__TASK REQUIREMENTS__:
Look for the line containing "Given: Mark Claudia as Co-ordinator" in the entries below, then print that line and all that follow it exactly.

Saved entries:
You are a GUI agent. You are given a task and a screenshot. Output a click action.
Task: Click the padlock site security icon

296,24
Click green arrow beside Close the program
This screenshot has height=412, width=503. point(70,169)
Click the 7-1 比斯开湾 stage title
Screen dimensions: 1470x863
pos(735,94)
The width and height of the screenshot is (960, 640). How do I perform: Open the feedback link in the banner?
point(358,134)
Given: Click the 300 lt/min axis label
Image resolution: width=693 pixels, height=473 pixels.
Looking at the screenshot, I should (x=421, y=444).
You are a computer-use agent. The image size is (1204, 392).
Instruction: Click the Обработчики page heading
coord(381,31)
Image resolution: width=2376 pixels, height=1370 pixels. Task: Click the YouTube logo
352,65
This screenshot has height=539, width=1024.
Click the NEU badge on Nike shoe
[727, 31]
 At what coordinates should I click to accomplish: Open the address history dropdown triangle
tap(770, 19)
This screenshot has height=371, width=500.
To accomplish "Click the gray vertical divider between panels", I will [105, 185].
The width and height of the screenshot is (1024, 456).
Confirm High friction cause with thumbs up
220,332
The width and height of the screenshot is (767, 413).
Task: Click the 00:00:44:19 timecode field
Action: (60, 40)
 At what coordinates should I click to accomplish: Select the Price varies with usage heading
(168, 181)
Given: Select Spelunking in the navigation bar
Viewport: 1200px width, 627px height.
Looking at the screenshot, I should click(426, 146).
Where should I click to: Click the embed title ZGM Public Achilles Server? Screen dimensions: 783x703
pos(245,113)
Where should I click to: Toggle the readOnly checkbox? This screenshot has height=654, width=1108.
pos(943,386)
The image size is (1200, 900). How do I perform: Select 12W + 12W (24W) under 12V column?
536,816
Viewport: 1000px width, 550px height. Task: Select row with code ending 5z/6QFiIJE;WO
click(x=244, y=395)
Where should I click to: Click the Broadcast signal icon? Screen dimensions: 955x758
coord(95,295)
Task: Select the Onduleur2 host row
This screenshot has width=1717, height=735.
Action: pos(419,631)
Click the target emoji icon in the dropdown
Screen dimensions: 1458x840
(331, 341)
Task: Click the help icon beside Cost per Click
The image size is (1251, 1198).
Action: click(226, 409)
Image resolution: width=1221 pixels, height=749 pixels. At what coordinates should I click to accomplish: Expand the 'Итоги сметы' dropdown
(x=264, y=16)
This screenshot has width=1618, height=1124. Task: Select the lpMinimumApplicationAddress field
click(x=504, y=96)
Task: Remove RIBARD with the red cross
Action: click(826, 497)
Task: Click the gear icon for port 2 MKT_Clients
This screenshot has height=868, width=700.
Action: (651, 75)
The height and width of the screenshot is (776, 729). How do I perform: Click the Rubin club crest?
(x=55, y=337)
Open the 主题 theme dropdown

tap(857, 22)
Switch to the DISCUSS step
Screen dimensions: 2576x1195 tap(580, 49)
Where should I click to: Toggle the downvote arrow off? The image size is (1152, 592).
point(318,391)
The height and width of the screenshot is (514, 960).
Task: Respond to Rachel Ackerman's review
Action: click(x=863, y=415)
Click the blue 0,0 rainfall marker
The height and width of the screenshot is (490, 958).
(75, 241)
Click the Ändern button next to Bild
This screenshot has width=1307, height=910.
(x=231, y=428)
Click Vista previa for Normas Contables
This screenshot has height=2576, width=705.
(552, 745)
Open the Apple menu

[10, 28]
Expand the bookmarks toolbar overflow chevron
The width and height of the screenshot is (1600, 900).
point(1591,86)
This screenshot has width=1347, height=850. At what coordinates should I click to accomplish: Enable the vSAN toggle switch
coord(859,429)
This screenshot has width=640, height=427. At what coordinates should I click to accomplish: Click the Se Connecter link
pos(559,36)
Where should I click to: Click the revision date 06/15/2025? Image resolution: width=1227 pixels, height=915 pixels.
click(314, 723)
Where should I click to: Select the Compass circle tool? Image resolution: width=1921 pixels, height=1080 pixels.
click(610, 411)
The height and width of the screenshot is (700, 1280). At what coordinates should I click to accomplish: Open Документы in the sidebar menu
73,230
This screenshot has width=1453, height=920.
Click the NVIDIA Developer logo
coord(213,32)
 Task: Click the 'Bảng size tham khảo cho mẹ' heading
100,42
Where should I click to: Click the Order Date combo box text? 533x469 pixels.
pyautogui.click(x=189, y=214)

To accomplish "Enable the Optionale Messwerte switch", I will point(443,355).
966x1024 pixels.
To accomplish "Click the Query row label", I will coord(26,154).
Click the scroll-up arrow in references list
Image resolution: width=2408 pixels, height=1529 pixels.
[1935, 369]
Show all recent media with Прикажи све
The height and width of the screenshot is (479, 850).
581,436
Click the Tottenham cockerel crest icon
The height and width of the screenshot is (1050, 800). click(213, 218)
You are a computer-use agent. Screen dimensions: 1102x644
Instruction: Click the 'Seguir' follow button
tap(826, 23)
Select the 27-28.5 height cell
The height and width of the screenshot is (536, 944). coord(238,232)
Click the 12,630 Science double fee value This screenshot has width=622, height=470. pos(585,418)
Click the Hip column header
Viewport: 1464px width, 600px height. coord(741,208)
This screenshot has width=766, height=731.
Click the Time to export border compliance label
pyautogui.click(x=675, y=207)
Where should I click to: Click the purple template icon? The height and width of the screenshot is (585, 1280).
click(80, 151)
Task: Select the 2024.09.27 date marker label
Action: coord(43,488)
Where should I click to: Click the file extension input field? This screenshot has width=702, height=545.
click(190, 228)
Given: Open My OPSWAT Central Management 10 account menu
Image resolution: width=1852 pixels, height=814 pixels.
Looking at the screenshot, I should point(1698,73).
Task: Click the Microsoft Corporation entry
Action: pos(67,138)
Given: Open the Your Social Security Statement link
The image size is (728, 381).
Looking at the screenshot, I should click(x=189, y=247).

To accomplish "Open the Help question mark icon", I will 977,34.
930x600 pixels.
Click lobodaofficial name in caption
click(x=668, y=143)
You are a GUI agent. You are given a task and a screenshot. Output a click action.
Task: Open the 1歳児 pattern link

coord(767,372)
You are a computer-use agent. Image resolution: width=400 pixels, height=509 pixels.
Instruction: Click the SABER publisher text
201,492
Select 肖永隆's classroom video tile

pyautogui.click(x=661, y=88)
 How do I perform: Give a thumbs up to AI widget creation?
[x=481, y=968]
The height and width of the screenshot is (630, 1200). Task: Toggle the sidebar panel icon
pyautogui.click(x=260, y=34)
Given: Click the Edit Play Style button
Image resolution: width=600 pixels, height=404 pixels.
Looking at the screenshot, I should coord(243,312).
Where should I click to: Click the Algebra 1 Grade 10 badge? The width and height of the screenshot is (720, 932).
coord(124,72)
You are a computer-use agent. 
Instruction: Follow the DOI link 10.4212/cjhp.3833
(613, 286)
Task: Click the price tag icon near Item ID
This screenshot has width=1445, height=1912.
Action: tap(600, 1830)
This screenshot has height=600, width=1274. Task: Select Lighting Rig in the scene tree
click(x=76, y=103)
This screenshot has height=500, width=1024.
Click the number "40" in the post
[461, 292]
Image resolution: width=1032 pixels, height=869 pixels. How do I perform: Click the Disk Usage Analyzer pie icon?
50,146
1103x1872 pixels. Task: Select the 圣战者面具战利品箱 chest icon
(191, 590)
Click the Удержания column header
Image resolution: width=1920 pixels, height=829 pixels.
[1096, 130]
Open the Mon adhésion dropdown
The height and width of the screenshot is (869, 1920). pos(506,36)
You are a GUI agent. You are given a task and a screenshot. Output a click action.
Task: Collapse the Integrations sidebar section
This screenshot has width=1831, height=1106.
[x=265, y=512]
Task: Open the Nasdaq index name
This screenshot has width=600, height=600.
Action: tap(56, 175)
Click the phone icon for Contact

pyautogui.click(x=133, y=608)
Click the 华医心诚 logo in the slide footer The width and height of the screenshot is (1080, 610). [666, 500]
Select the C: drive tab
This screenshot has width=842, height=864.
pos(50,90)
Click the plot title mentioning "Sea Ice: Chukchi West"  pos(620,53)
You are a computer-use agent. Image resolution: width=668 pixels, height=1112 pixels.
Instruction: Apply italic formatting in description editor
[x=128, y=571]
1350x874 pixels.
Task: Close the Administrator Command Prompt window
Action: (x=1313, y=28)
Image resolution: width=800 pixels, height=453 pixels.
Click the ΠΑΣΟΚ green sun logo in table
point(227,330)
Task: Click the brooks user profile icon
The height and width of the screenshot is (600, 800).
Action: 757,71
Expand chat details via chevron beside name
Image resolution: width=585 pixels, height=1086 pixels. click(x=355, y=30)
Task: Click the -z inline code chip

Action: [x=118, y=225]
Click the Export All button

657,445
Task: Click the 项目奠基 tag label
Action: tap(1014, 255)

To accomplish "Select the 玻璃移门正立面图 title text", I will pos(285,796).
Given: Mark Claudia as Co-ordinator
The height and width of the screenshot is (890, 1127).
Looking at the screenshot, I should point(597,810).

__WRITTEN ANSWER__:
Given: Mark Claudia as Co-ordinator
The height and width of the screenshot is (890, 1127).
Looking at the screenshot, I should point(597,810).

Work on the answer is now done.